I detagged myself from the above photo on Facebook.
Let's do a little analysis on that girl up there, shall we? I'll be honest. She has a nice face. Her legs are okay too. We are not going to talk about her pale skin. Because that is not the point.
But that girl, on that day (a close friend's wedding) was unhappy with her body. Self-conscious. By no means do I think I look hideous or obese. But for a woman, for this woman, occasions that allow for dressing up and looking pretty are few and far between. You want people to tell you that you look beautiful. You want the man by your side to be proud to be there and want to show you off (this, by the way, is not to say that the man by MY side is not!) and you want to believe that you do, in fact, look HOT.
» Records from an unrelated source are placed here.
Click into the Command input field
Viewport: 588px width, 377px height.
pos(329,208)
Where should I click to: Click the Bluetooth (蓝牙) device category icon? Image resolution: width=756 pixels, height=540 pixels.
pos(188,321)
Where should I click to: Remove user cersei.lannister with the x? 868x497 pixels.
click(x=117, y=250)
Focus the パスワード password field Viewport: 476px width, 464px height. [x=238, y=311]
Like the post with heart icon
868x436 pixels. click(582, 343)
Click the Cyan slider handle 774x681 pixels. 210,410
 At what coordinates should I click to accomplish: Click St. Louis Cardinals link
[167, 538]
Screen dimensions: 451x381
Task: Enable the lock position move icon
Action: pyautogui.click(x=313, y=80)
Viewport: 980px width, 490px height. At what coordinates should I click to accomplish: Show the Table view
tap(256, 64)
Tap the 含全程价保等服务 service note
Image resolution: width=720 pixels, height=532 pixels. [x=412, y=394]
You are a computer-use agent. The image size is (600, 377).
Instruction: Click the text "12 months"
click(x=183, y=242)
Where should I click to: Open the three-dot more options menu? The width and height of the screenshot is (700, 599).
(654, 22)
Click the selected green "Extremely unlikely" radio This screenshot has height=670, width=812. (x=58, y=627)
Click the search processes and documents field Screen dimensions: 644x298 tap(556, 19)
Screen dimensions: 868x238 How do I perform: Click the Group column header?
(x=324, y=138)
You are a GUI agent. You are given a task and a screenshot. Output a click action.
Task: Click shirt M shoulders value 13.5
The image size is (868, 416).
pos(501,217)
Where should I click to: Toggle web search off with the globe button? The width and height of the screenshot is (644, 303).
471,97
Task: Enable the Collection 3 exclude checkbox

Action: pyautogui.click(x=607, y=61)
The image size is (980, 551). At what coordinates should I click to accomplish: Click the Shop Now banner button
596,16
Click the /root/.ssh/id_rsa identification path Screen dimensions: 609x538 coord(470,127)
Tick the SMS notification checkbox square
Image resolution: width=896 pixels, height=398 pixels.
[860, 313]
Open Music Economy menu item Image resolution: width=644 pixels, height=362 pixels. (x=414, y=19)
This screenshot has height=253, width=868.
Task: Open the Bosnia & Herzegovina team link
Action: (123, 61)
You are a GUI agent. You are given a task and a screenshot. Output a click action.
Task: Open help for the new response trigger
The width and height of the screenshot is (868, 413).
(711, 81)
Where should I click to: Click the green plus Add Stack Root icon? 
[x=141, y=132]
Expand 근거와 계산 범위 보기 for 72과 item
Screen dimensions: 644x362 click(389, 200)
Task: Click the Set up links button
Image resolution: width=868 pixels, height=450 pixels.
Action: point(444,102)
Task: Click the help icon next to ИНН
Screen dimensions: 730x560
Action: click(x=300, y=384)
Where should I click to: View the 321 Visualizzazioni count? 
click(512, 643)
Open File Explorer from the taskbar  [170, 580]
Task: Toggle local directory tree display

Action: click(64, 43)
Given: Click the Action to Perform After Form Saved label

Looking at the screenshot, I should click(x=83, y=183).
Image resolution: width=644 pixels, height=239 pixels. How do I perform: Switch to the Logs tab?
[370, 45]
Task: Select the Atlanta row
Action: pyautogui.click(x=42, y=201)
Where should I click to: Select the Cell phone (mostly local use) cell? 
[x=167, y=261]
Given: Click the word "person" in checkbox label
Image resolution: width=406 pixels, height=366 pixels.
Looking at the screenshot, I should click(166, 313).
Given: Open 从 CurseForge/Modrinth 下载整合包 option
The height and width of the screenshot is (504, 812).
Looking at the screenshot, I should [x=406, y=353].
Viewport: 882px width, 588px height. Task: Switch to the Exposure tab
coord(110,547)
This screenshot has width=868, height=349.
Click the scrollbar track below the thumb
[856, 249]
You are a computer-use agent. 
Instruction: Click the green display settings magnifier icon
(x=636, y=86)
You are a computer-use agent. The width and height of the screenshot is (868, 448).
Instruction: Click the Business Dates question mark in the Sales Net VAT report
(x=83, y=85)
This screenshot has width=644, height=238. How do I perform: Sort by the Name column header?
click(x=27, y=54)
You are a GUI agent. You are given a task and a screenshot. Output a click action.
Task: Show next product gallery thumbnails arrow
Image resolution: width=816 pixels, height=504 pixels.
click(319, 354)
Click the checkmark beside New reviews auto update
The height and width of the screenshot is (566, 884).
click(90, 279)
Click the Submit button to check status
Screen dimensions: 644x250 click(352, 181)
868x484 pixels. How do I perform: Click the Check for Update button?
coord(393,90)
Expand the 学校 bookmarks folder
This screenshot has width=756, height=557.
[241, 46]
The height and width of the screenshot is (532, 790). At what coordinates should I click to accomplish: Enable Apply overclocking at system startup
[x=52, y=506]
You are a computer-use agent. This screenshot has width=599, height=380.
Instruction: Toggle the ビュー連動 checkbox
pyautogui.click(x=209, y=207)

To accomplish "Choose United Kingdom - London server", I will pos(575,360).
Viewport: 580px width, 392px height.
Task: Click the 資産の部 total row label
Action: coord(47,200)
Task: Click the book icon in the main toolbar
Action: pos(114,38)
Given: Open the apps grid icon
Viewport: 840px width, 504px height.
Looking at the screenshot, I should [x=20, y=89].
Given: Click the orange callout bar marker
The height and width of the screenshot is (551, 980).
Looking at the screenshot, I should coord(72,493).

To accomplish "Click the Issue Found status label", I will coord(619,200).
Even before the truth (photos) came out, I did not feel this way. I felt dowdy and chubby and unhealthy, next to the bride and several other beautiful women.
For the record, that photo was taken on May 20, 2011. Nearly 7 months ago. I weigh, at this very moment, about 4 pounds MORE than I did then. In other words, I've done precisely jack to improve the situation. That's stopping now, bee-tee-dubs.
I was given one body, and that body is a temple (1 Corinthians 6:19-20). I want to take better care of it.
I want to keep up with my boyfriend next time he wants to climb up a mountain. I want him to know how much it means to me that I be healthy for him, and our possible future together.
I want to wear all the crap in my closet that gathers dust as I recycle the same baggy tops, abandoning all of those things I swore I could wear as soon as I shed those pesky pounds.
I'm not trying to be Heidi Klum, or Cameron Diaz, or Britney circa 2002. The goal here isn't to be or look like anyone else. But I owe God, the people I love, and ME the best version of myself, and what I feel is hindering me in that is how unhealthy and unconfident I feel.
So we'll call that charming photo up there, "Before."